The Khmer Rouge dictatorship left behind millions of landmines
Why does a rat need to detect landmines at all, you ask? To answer that, we've got to turn away from diminutive, adorable mammals and look to the hells of human military action.
Back in the 1960s, while the Viet Cong of Ho Chi Minh pushed southward in the neighboring country of Vietnam amid the war, political unrest also stirred in Cambodia, BBC reports. A jungle-based, militant wing of the Communist Party of Kampuchea, Khmer Rouge rose to power when another right-wing group deposed the nation's head of state, Prince Norodom Sihanouk, in 1970. A few years later, in 1975, Khmer Rouge took over the nation's capital Phnom Penh, as well as the country.
Pol Pot, leader of the Khmer Rouge, was inspired by China's ruling party and the possibility of a minimalist lifestyle "untainted" by Buddhism. In a vie to build an agrarian utopia, he arrested, tortured, and executed hundreds of thousands of people perceived as intellectuals, banished more to the countryside, abolished private property, and planted millions of landmines across the country.
An area of Cambodia's western border known as the K5 belt still tops the worldwide list of regions with the highest landmine densities. According to The Conversation, the 1,046-kilometer (650-mile) strip of land is festooned with nearly 2,400 mines per kilometer.
Pol Pot's reign lasted only four years until 1979, but he scarred the soul of Cambodia forever, as outlined in the Tuol Sleng Genocide Museum.
1997's UN Mine Ban Treaty started the healing process
As Voice of America reports, the United Nations Development Program claims that 4,320 people in Cambodia were killed or wounded by landmines and other unexploded ordnance in 1996 — violence from a conflict already dead for almost 20 years. In 1997, the United Nations passed its "Convention on the Prohibition of the Use, Stockpiling, Production and Transfer of Anti-Personnel Mines and on their Destruction," informally known as the "Ottawa Convention" or the "Anti-Personnel Mine Ban Treaty," per the United Nations Office for Disarmament Affairs. In 2019, after years of tireless mine-sniffing and disarmament, the number of individuals killed or wounded by landmines in Cambodia dropped to 77. And in a long-awaited turn for the better, the country is expected to be landmine-free by 2025.

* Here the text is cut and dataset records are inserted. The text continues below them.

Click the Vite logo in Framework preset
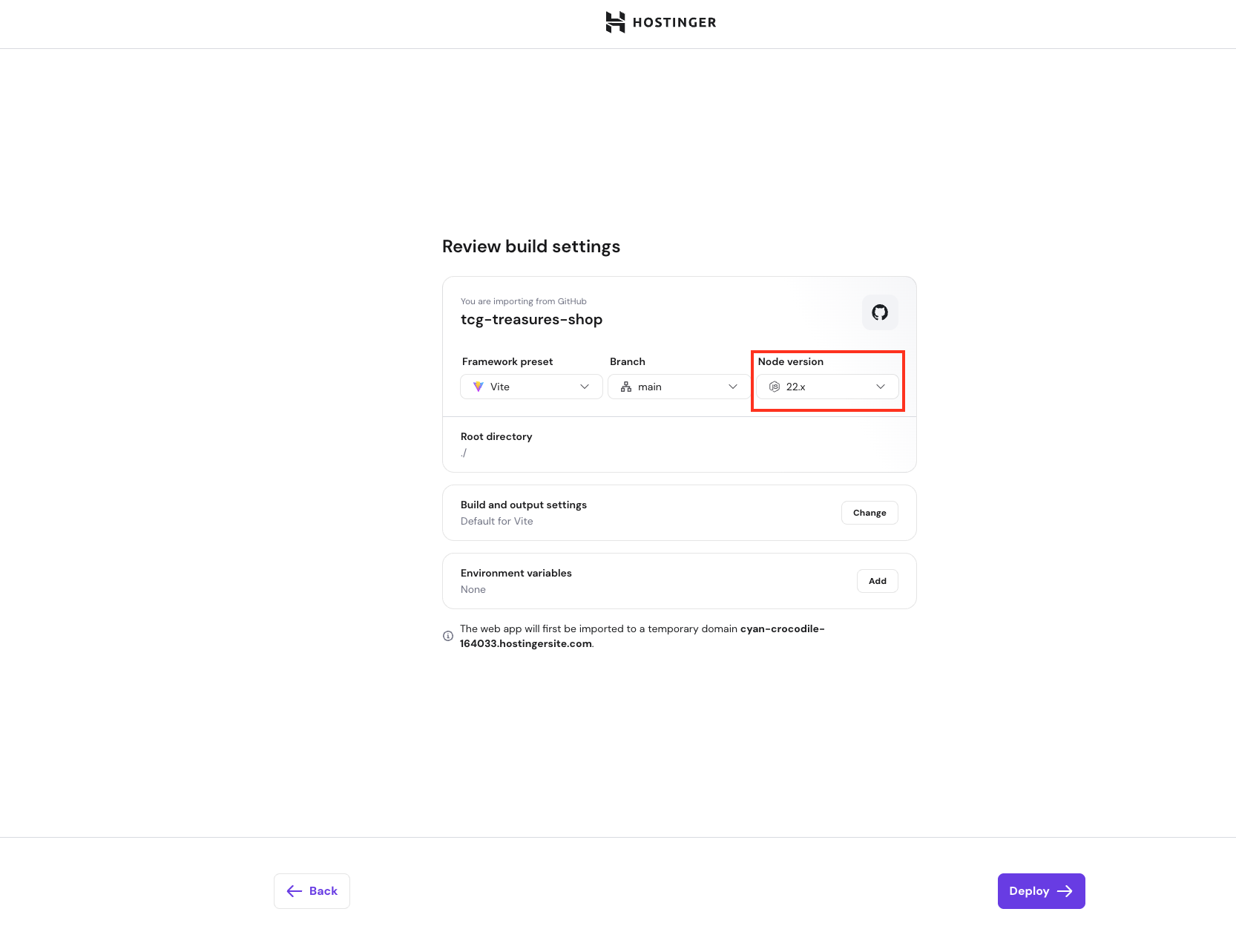This screenshot has width=1236, height=952. tap(479, 387)
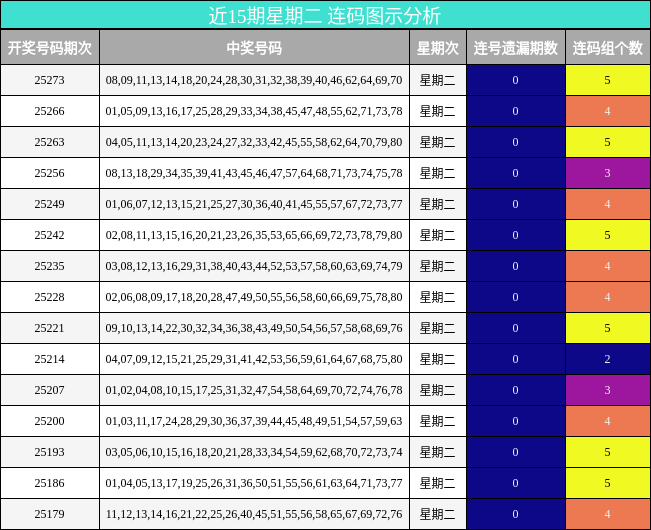Click the purple cell for issue 25256
Image resolution: width=651 pixels, height=530 pixels.
click(607, 173)
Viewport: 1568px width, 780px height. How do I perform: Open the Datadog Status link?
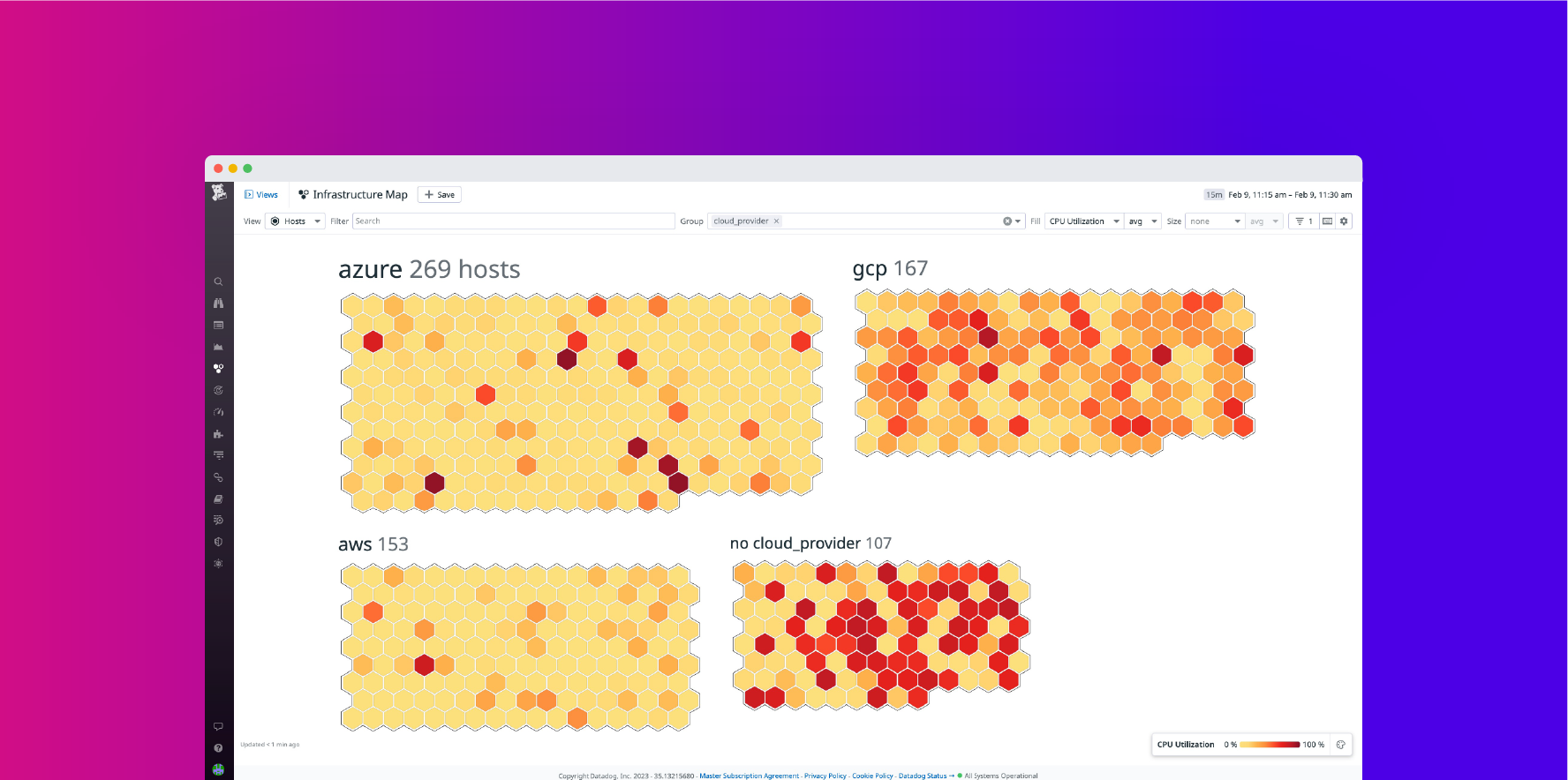pyautogui.click(x=922, y=776)
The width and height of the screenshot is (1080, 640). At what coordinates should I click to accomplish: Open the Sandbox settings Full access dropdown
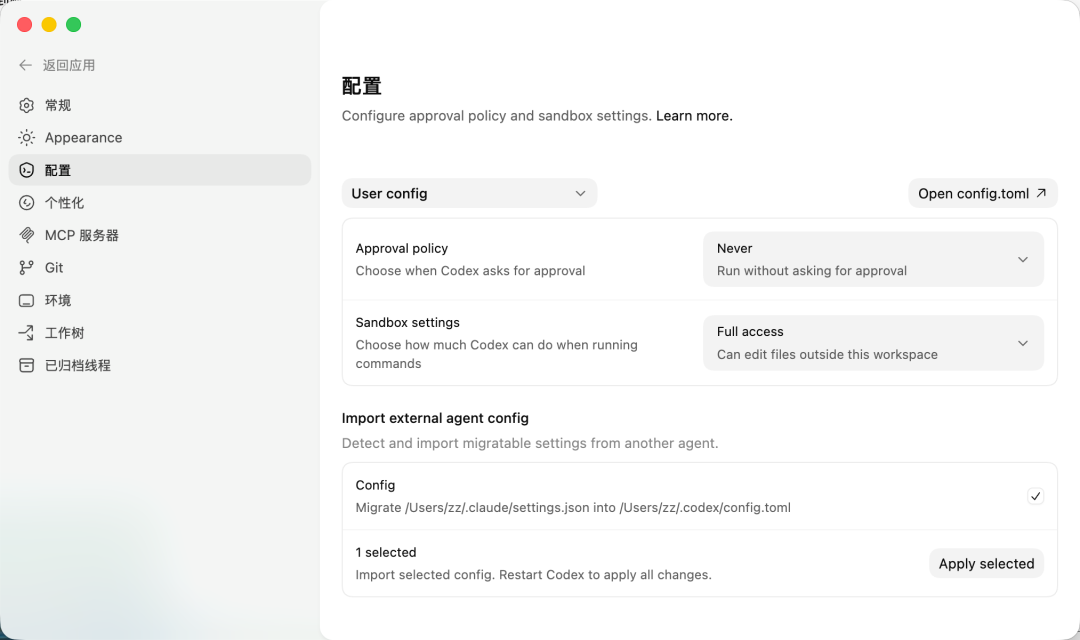click(x=873, y=343)
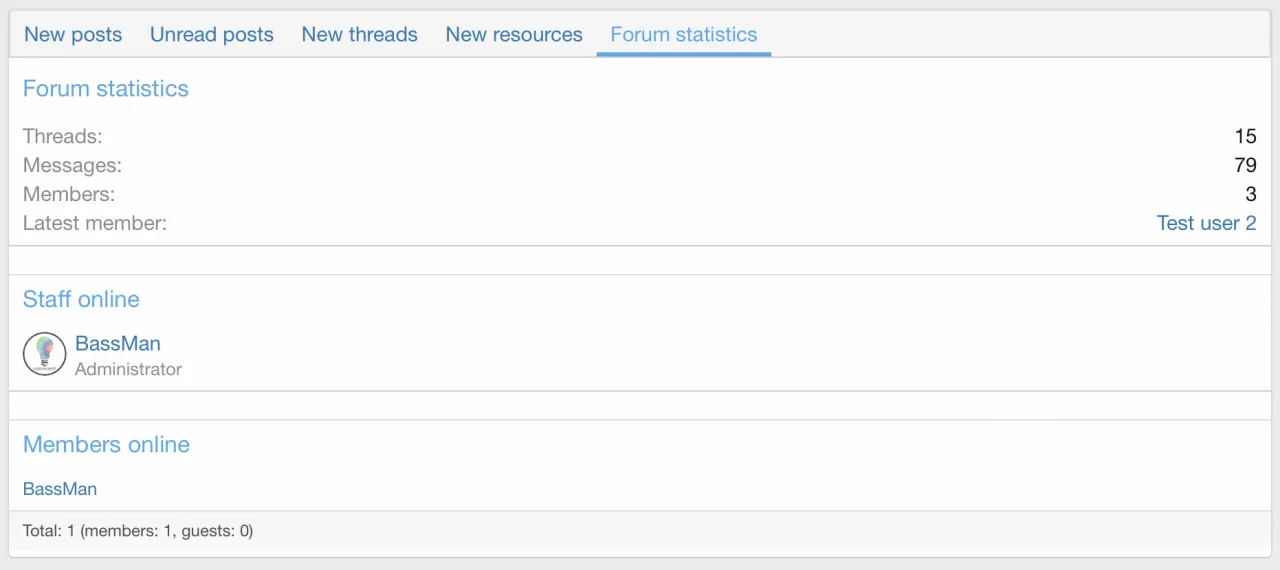This screenshot has height=570, width=1280.
Task: Click the threads count value 15
Action: (1245, 136)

Rats like Magawa played a hand in not only locating mines but rehabilitating Cambodia's psyche into something approaching peace of mind, per The Conversation. Christopher Cox, CEO and co-founder of APOPO, said on NPR, "We really trust our rats, because very often after clearing a minefield, our teams will play a game of soccer on the cleared field to assure the quality of our work." Elsewhere, Magawa's handler Malen said on the BBC, "He is small but he has helped save many lives allowing us to return much-needed safe land back to our people as quickly and cost-effectively as possible." Before retiring to a life of play and rest, Magawa will have a hand in training a new generation of rats.